San Diego voters trounce proposed deck over marine terminal

A plan by two developers to build a 40-foot-tall deck over a Port of San Diego marine terminal was soundly defeated by San Diego voters Tuesday.

   Proposition B, which would have amended the port’s master plan to allow construction of the $800 million platform over the port’s 96-acre 10th Avenue Marine Terminal, was rejected by more than 70 percent of the voters in the five port district cities — Chula Vista, Coronado, Imperial Beach, National City and San Diego.

   The initiative was spearheaded by developers Frank Gallagher and Richard Chase, who hoped to build commercial and retail buildings atop the deck, including a new football stadium for the San Diego Chargers. If approved, the change to the port’s master plan also would have allowed the duo to build maritime-related facilities on the marine terminal.

   While the Chargers stayed out of the campaign, the proposition was heavily criticized by port officials as well as the county's entire congressional delegation.
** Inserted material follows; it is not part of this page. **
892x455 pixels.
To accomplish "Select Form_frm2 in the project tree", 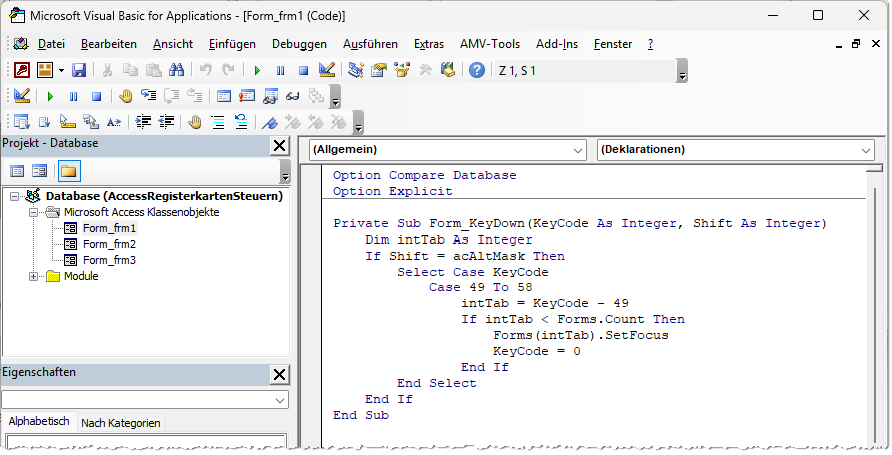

The secretary of the Navy, the State Lands Commission, the city councils of the port district’s five cities, and numerous environmental, waterfront businesses, and industry trade groups all opposed the proposition.

   Port officials said the election results verified that opposition to the proposition was “the likes of which this community has never seen.”

   “It shows that the voters saw through a deceptive and a very bad proposition,” Port Commissioner Stephen Cushman told the San Diego Union Tribune.